Your objective: Could you print exactly the lines from the one that contains "The height and" to the end of the data, both ends included, and nothing else? Skip the pictures.

Data provided:
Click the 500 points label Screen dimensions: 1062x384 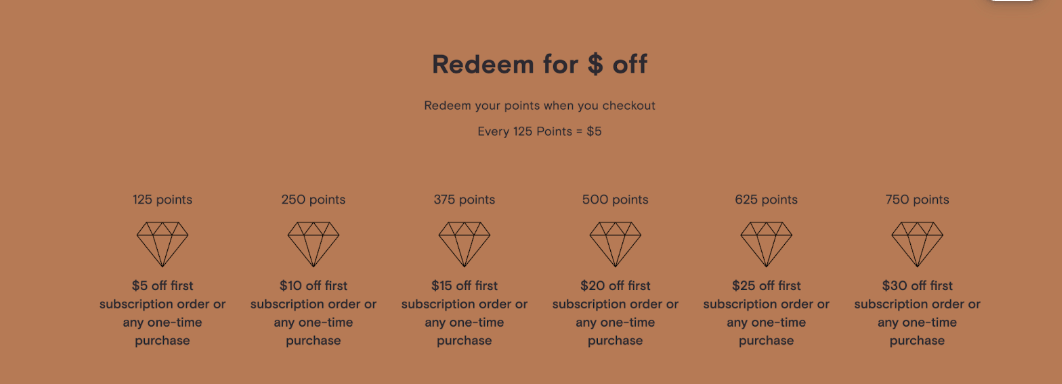point(615,200)
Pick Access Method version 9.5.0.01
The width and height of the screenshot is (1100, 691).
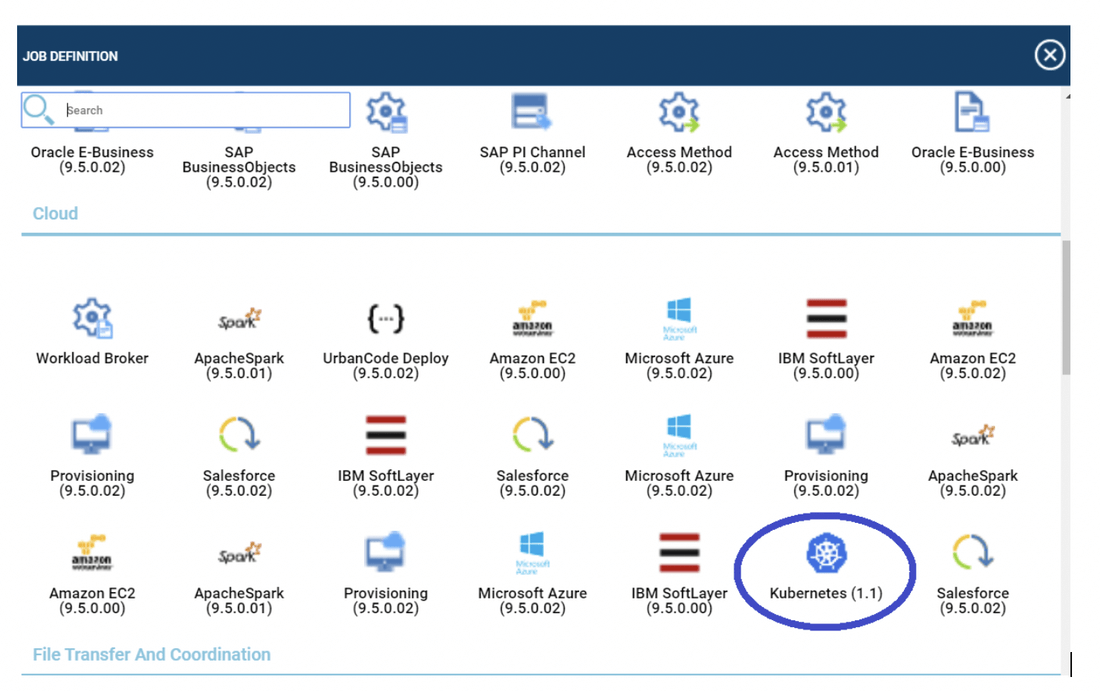coord(826,114)
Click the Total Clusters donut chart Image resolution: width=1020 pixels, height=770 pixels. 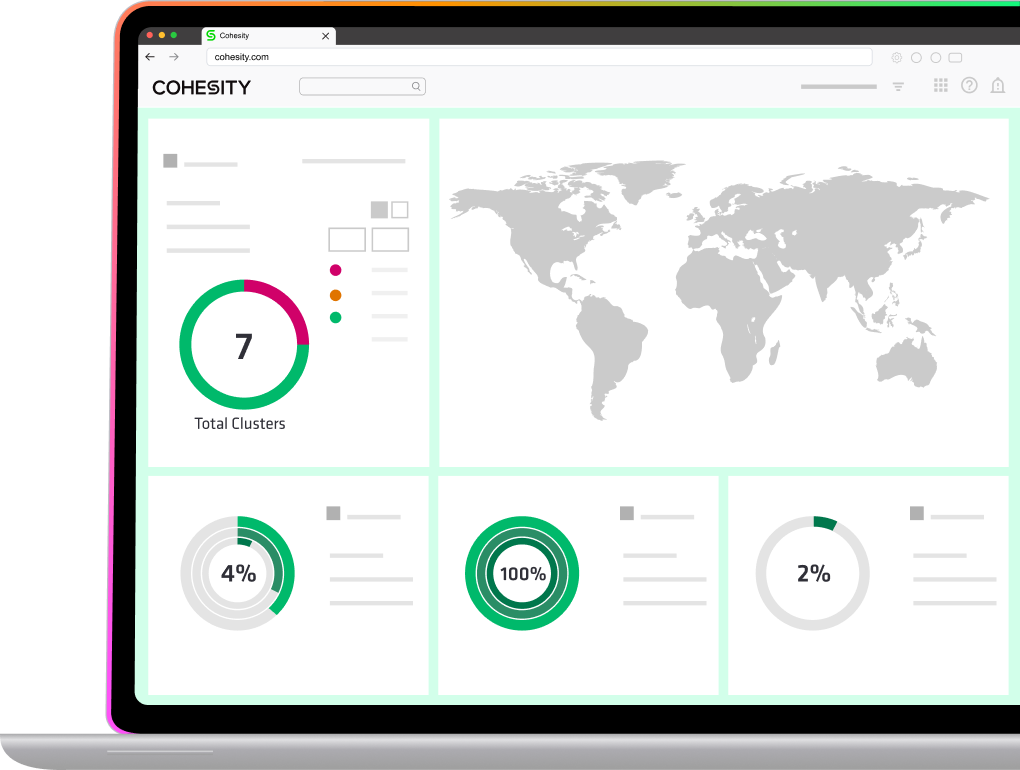pos(243,345)
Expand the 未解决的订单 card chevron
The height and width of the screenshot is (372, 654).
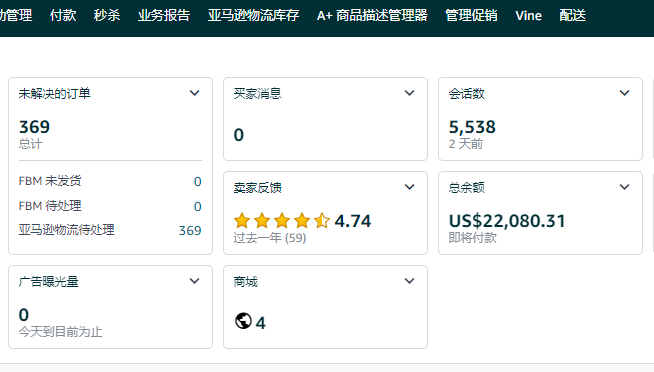pos(194,93)
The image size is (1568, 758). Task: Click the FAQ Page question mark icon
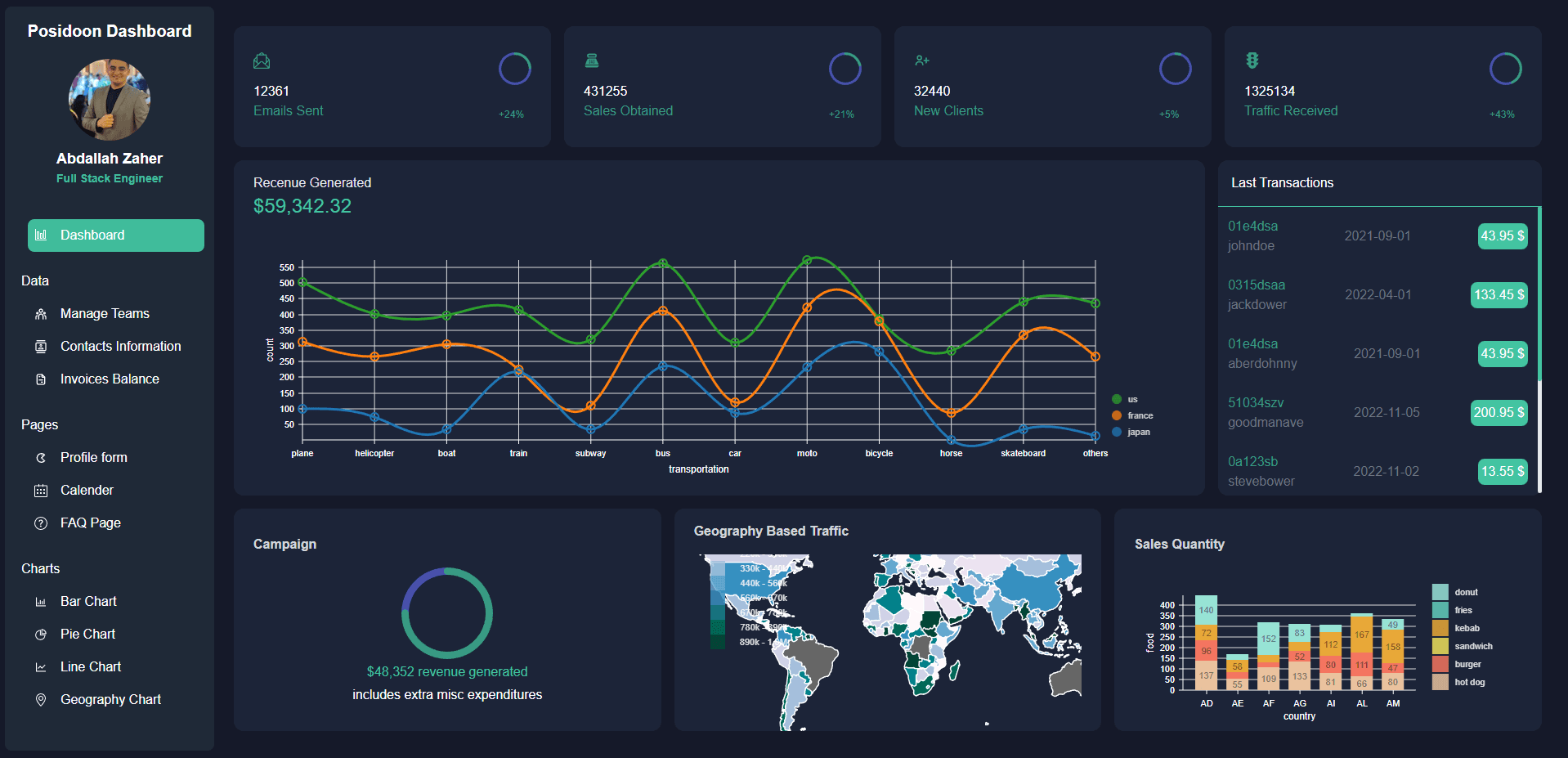pyautogui.click(x=41, y=523)
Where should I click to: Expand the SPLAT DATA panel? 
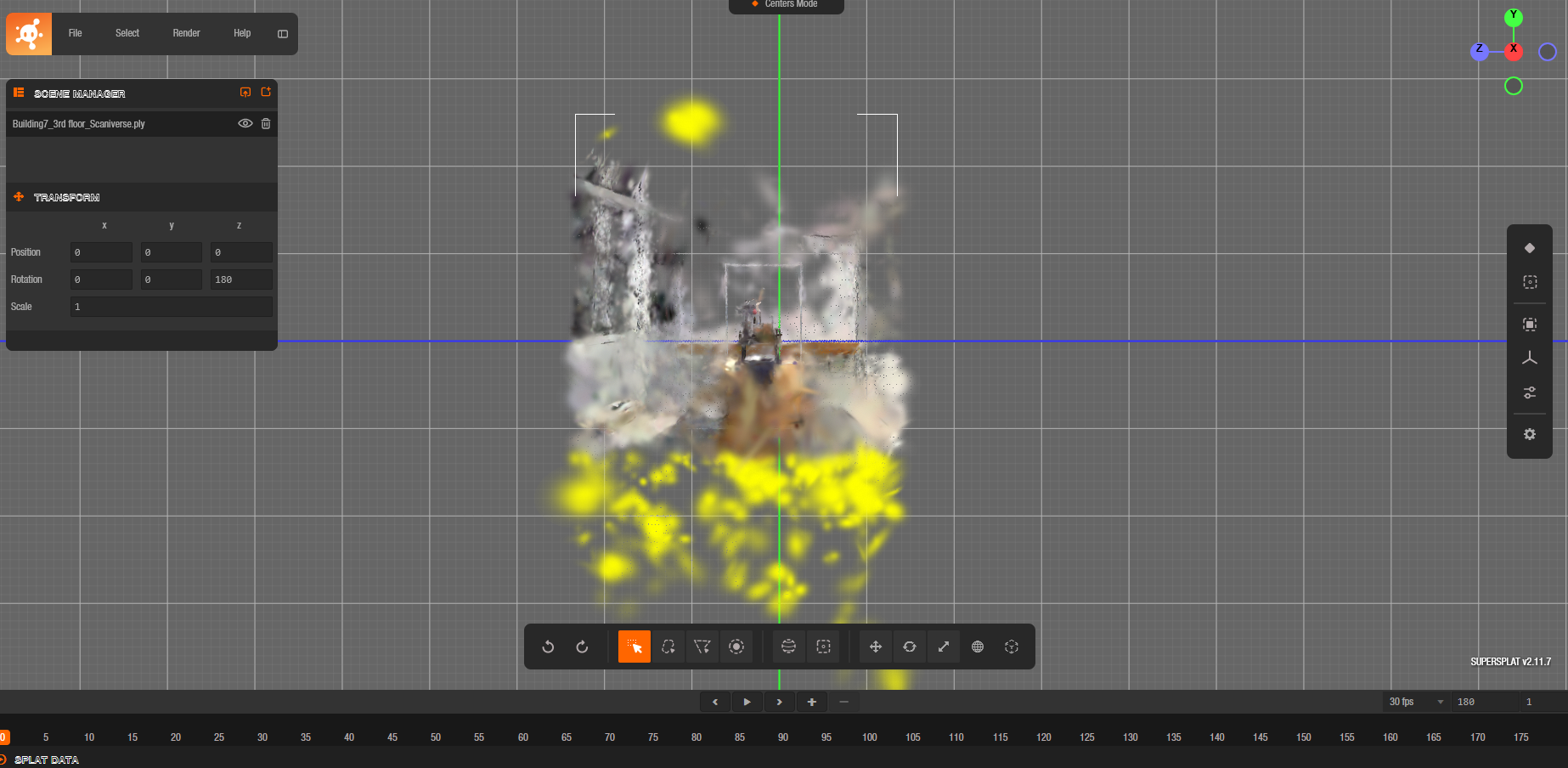pos(46,760)
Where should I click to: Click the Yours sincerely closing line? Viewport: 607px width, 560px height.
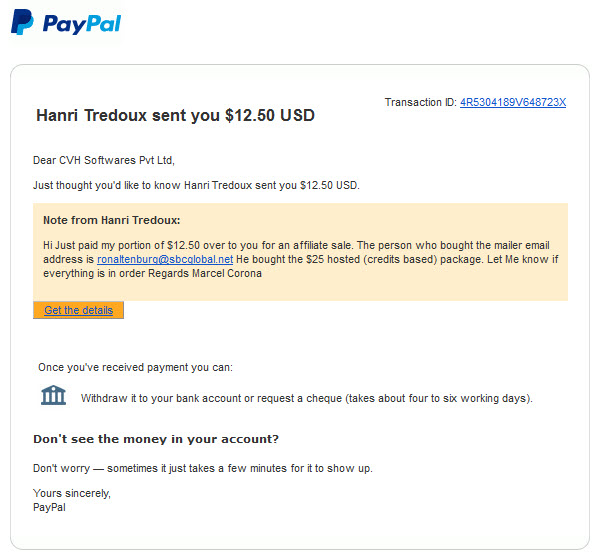pos(72,493)
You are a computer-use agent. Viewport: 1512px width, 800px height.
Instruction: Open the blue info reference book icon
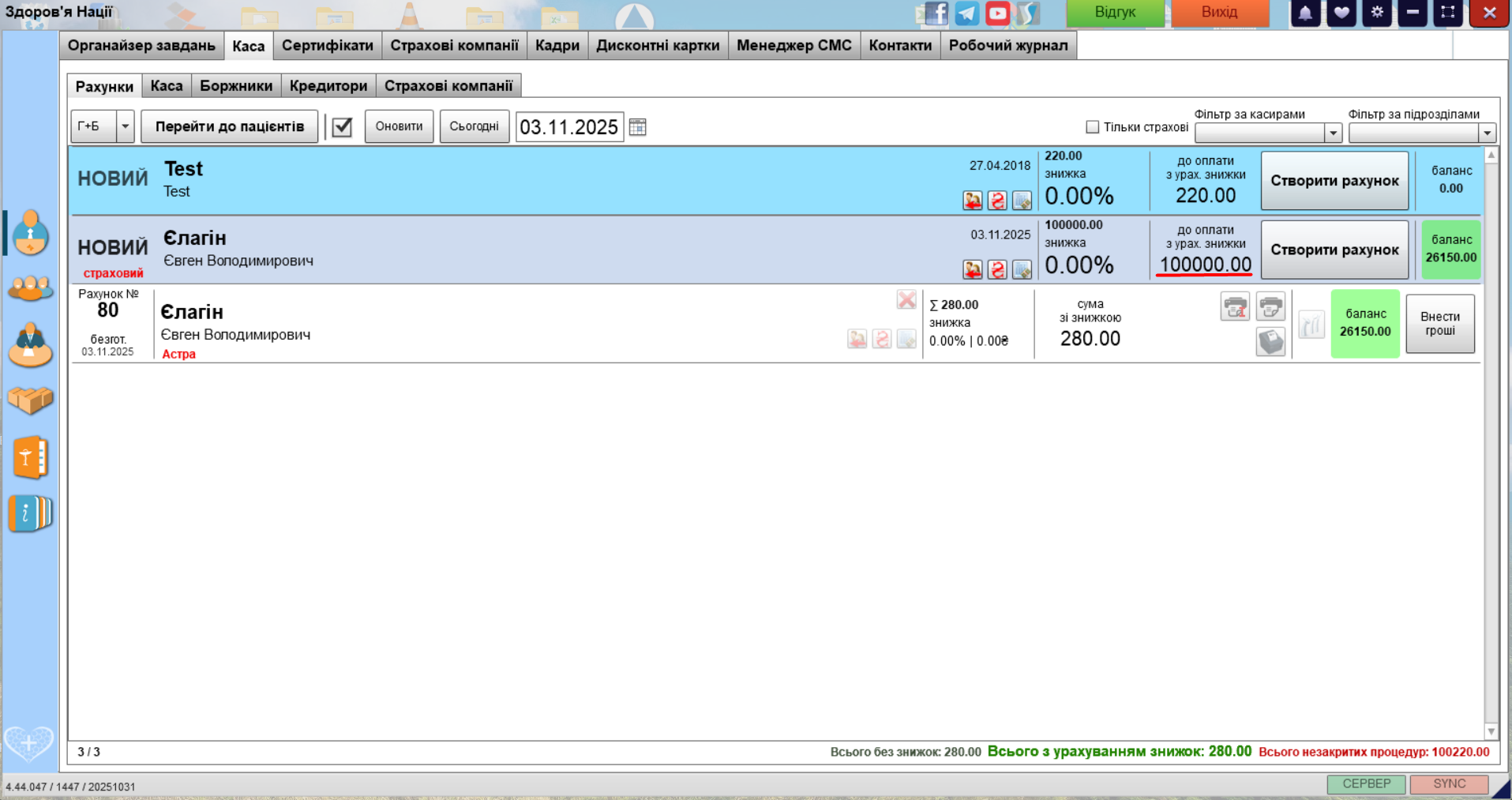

Output of the task:
The height and width of the screenshot is (372, 654).
pos(194,93)
The image size is (1568, 758). Task: Click the FAQ Page question mark icon
pyautogui.click(x=41, y=523)
Where should I click to: Expand the SPLAT DATA panel? 
pos(46,760)
Where should I click to: Click the Yours sincerely closing line? Viewport: 607px width, 560px height.
pos(72,493)
You are a computer-use agent. Viewport: 1512px width, 800px height.
Instruction: Open the blue info reference book icon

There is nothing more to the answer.